Work to be completed: Among the entries below, find every line that contains the string "agent", then copy it.

Available data:
________________________

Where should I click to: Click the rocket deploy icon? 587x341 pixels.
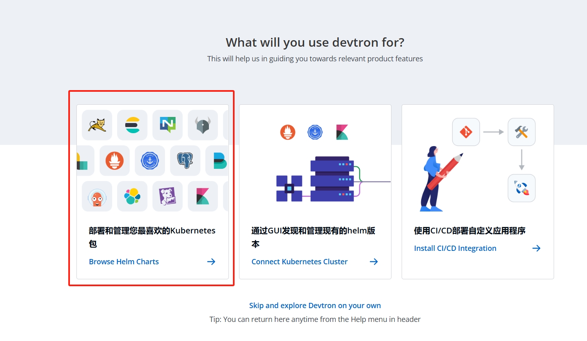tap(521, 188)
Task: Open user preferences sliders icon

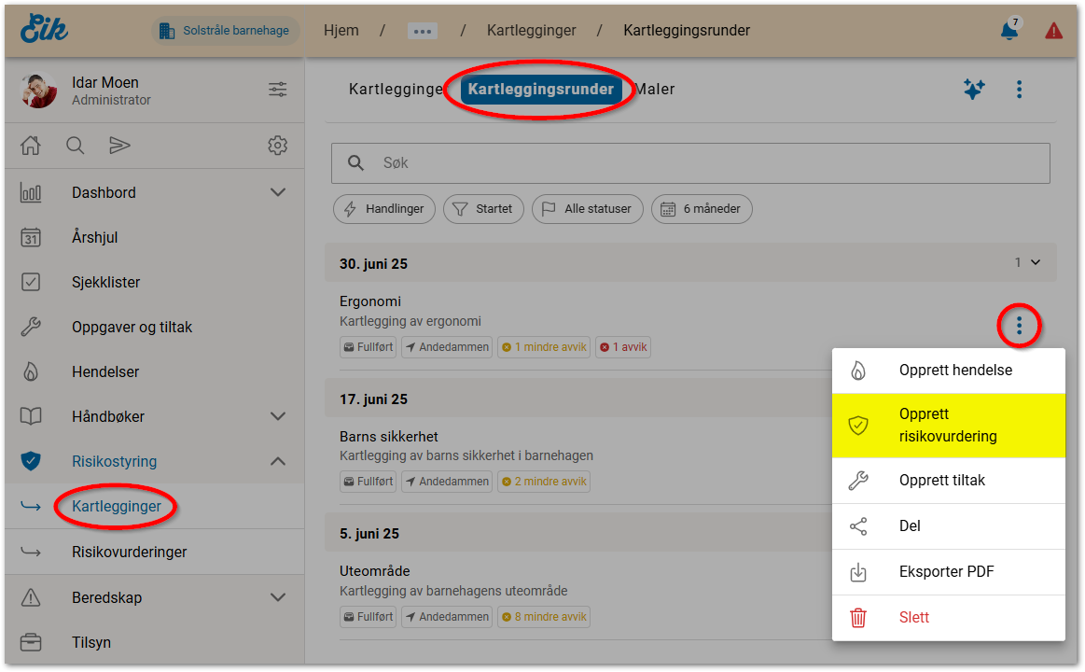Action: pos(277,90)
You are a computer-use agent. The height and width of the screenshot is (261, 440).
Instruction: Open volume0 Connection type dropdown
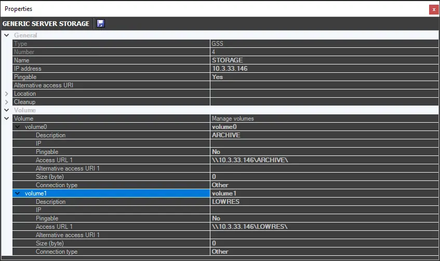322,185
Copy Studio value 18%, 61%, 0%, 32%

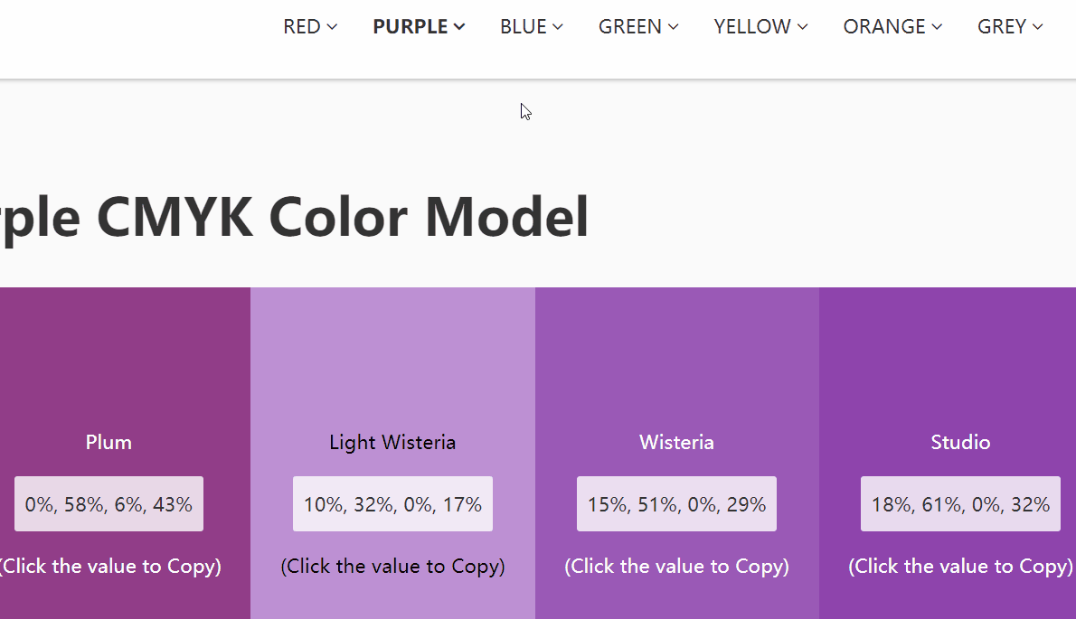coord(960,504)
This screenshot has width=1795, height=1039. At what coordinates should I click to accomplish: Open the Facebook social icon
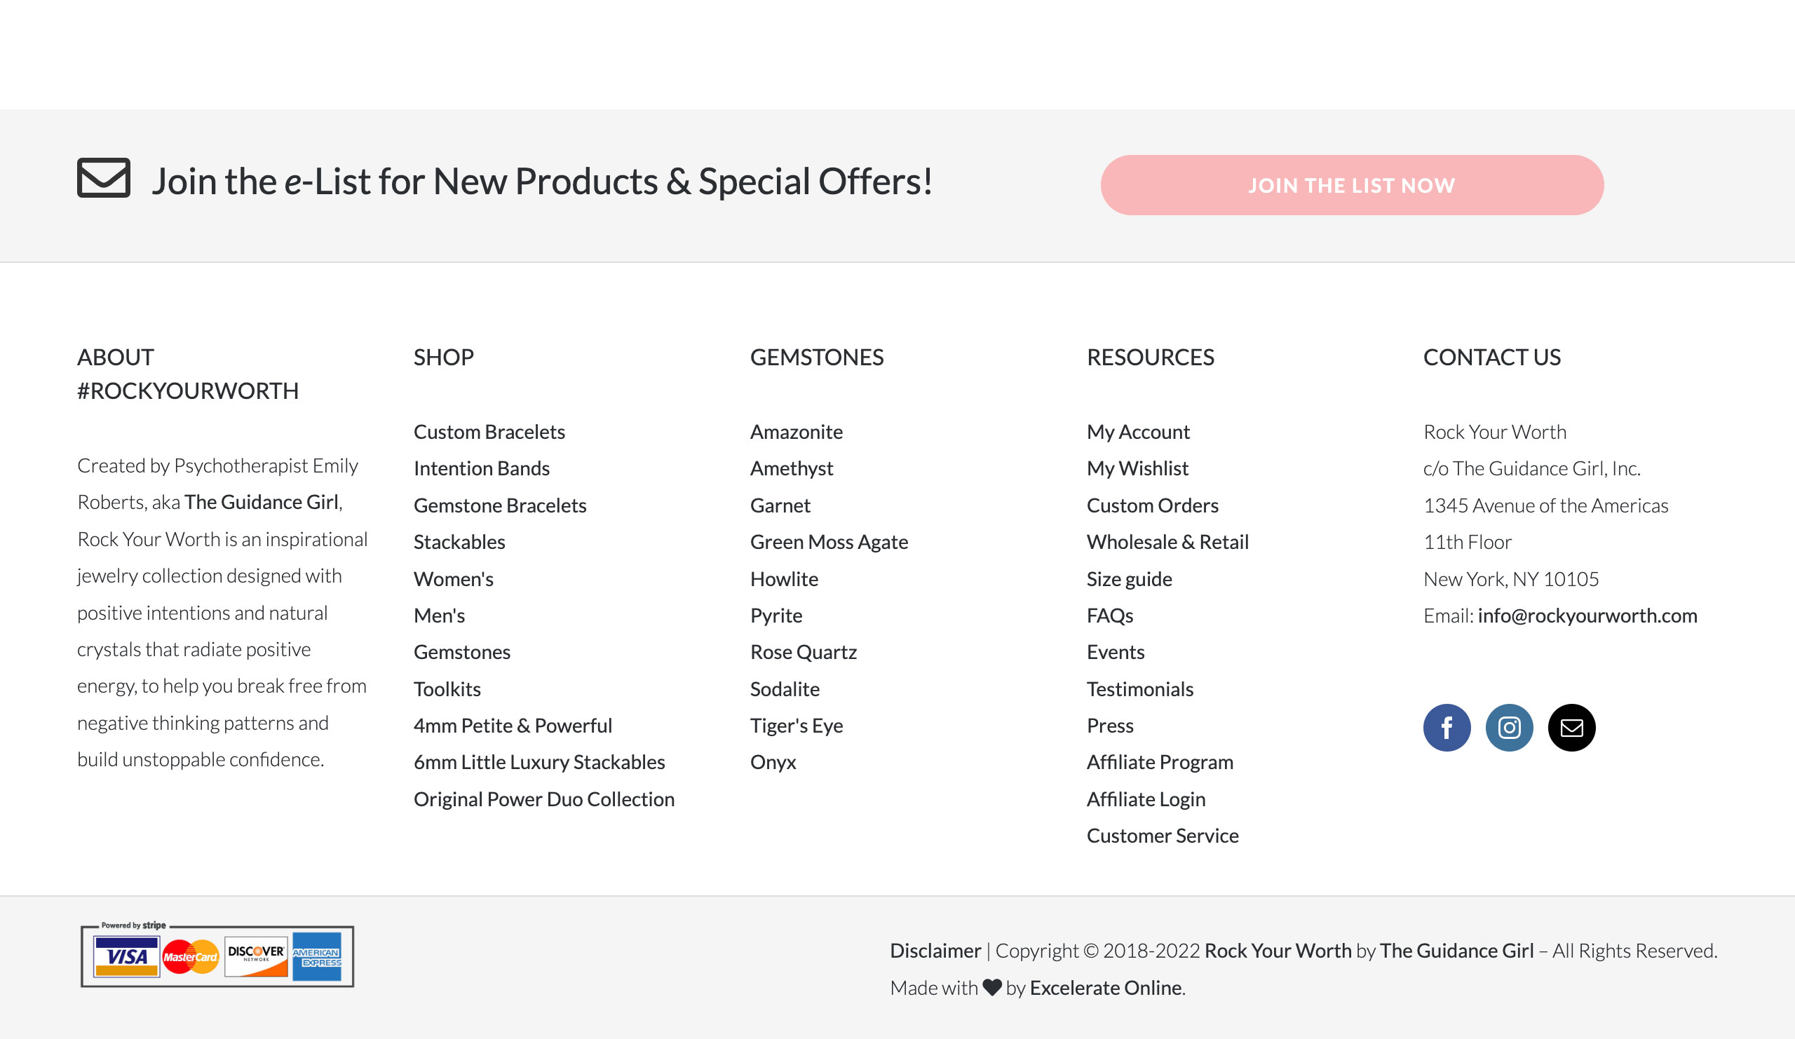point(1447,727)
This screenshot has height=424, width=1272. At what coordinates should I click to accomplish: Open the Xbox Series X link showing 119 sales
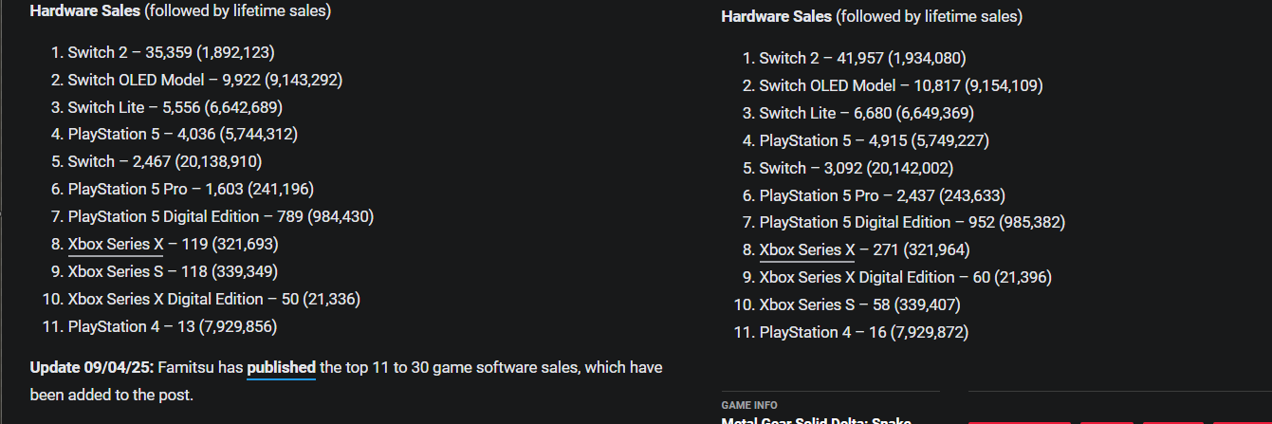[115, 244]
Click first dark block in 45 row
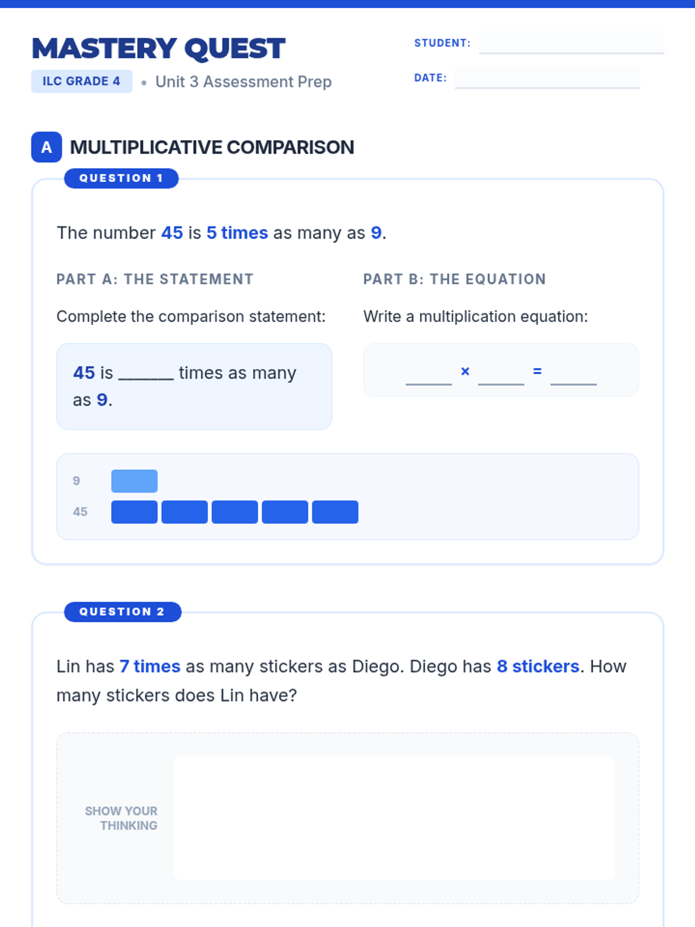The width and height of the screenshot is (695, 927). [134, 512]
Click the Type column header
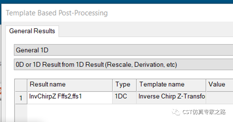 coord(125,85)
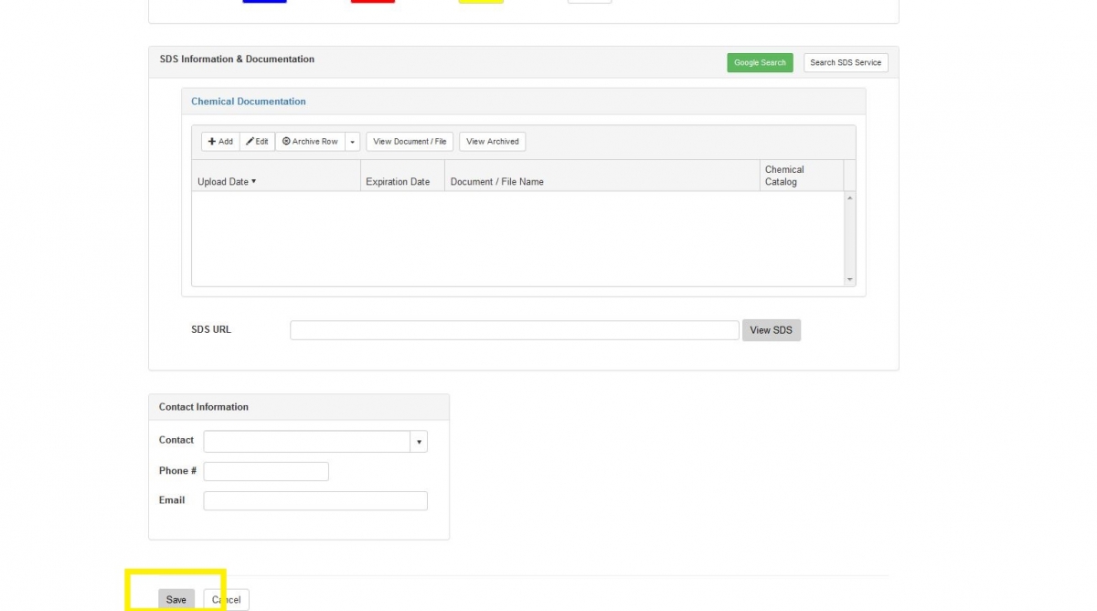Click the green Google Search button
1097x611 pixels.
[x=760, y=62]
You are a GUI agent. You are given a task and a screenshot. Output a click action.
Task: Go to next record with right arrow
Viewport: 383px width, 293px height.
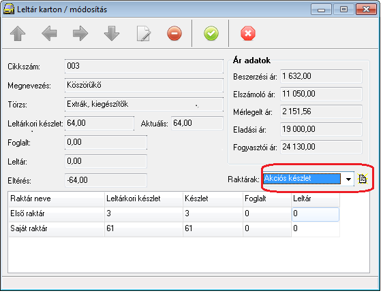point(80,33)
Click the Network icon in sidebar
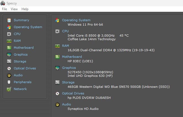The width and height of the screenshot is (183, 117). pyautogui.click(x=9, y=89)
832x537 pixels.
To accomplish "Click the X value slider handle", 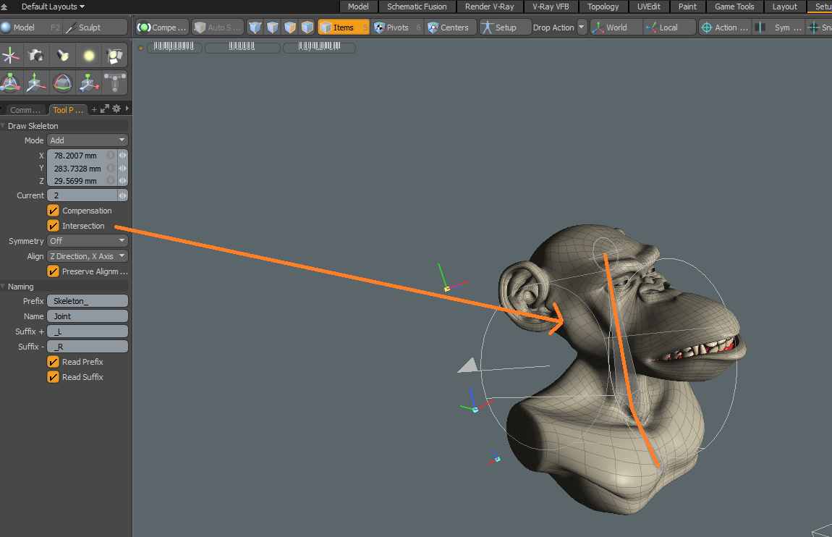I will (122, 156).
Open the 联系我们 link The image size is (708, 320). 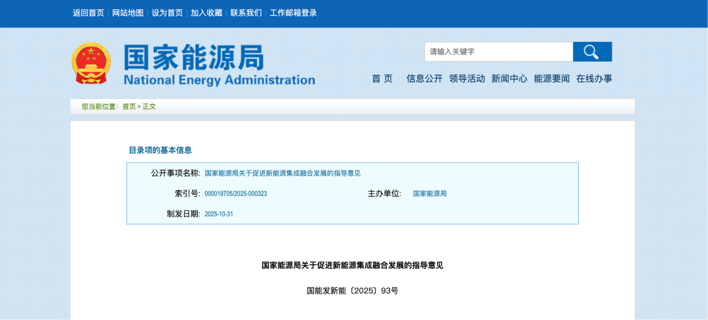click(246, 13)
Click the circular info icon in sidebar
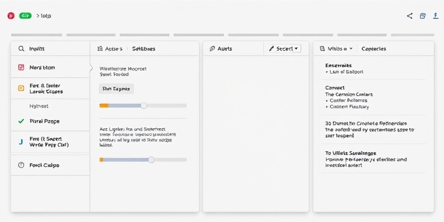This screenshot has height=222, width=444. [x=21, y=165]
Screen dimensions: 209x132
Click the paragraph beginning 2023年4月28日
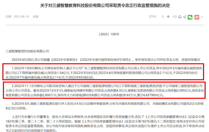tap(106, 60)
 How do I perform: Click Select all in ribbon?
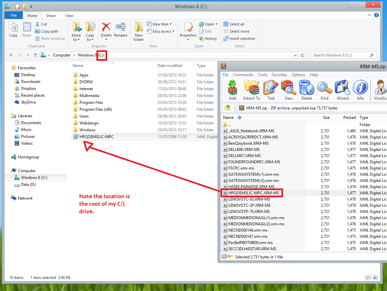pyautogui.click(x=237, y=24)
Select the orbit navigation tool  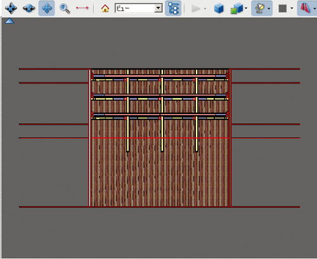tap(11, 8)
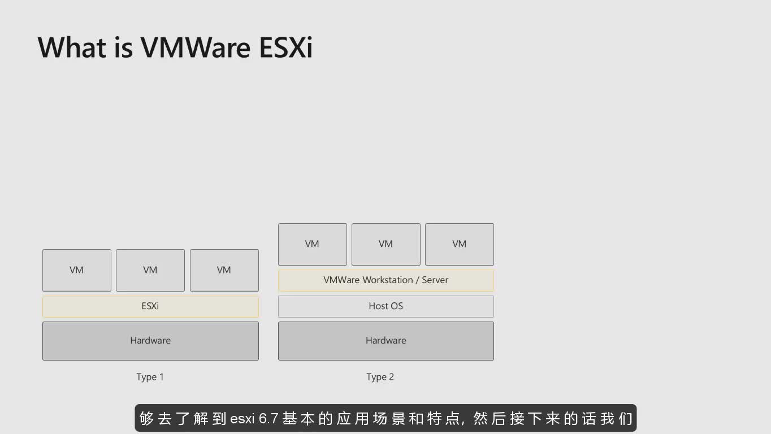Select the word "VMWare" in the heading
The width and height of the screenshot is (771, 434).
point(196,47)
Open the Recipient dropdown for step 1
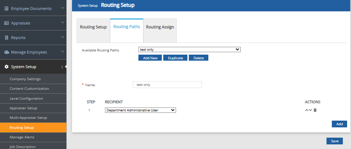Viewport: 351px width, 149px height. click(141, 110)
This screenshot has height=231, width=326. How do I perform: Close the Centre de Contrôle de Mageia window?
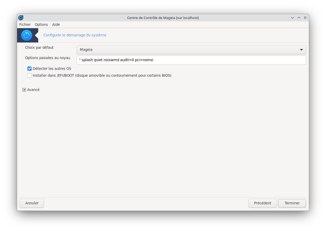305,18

________________________

Answer space:
You are a computer-use agent. The height and width of the screenshot is (261, 440).
You are a GUI agent. You are given a task and a screenshot. Output a click action.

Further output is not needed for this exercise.